Reading CR is akin to the feeling of being let in on a secret. You are being given cheat codes for your material existence. CR walks you onto the buyer’s floor and provides a guidebook for all the defects and snags you couldn’t see. Even when you’ve gone astray with the wrong product, you are given cheat codes to turn yourself right. To fix it.

I know that all sounds frivolous, but Consumer Reports also holds tremendous ethical sway upon industry titans. In their early years, they were some of the first to voice out about big tobacco, child car seats, and water pollution. Today they advocate in Congress and with big industries, about everything from student debt to skeezy nutritional supplements to greedy telecommunications companies. In other words, CR isn’t just about cutesy lifehacks. They instead operate upon the unbiased mission to advocate for consumer security and safety—which is why we love them. They’re the unswerving, vigilante voice of Law, in the arenas of power where we are so prone to abuse. They’re taking it to the man! And helping us pick the best leaf blower! Win-Win!

But I’m learning that taking it to the man means also, unfortunately, taking it to me. If there’s an objective voice crying out in the wilderness, demanding security and safety of all products and users, no one is safe from its findings. And what Consumer Reports seems to be reporting, after all these years, is that no one is safe. A quick survey of the last year’s “big issues” are enough to put you permanently in a hyperbaric chamber under witness protection. One article talked about the thousands of doctors who are on medical probation for misconduct—who are under no obligation to tell their patients. Another feature piece discussed the growing problem of identity theft and Internet security, and provided a list of 66 security measures you can put into place on your computer (66!). (One of them, scarily enough, suggested keeping a permanent sticky note on your computer’s webcam.)

imageI had a particularly proud “adulthood” moment a few months ago when, on a routine weekend Costco visit, I stopped by the pharmacy aisle and picked up some daily vitamin gummies. A week later, I received my Consumer Reports in the mail, which featured an exposé on all nutritional and dietary supplements—the unrestricted marketing they employ, the health-deteriorating effects some of their ingredients have. I was appalled. I thought I was beating the system!

The list could go on: environmental footprints, robocalls, thieving contractors, cell phone radiation, antibiotics. There is certainly an element of Consumer Reports that thrives on the double-vision of the Law: 1) the safety and security it so hopefully proffers, and 2) the fear that need for safety provokes. My love of Consumer Reports is akin to my love with the Law–it’s a long, loving relationship with my fear of death, and all my insights and best practices to beat it. CR provides a product-based analogy of what we all seek to do with nearly every decision of our lives—to divide the good from the bad, the pathogenic from the pure, the wheat from the chaff.

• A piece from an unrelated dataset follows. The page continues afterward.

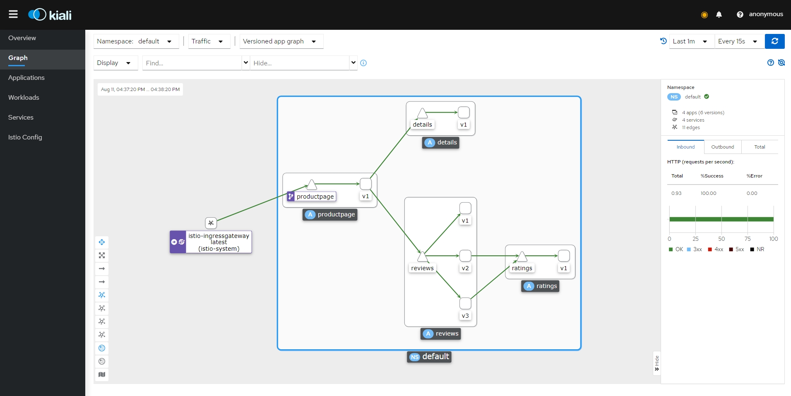Select the istio-ingressgateway node
The height and width of the screenshot is (396, 791).
coord(211,242)
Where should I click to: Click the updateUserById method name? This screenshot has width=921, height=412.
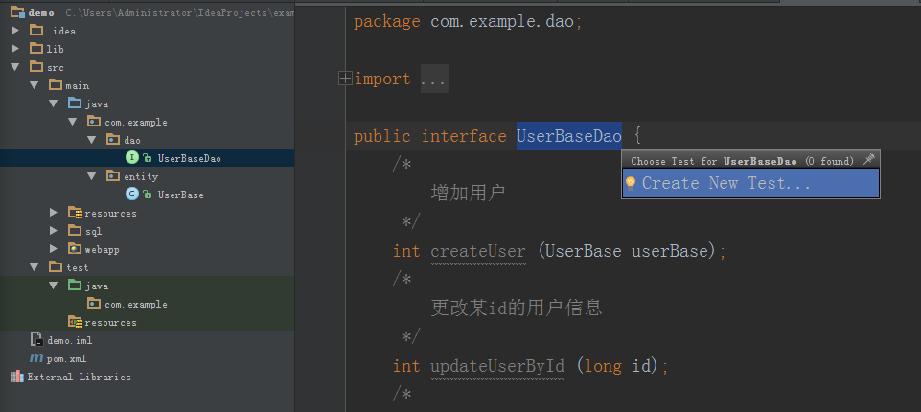click(x=497, y=366)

Of course, Jesus had a thing or two to say about such safety protocols. He couldn’t stomach “smarter choices for a better world.” He didn’t find the measured life any way to live—nor did he think we had any sense of what might be good for us, after all. Moreover, he didn’t seem to think death was the worst thing that could happen to a person. What might be worse, and I’m paraphrasing, is a living person paralyzed by the vita-gummies aisle. To those, wearied by ethical quandaries and DIY home cleaners, he offers safety and security of his own.

Still, I have to say, you might want to winterize your lawn mower before long!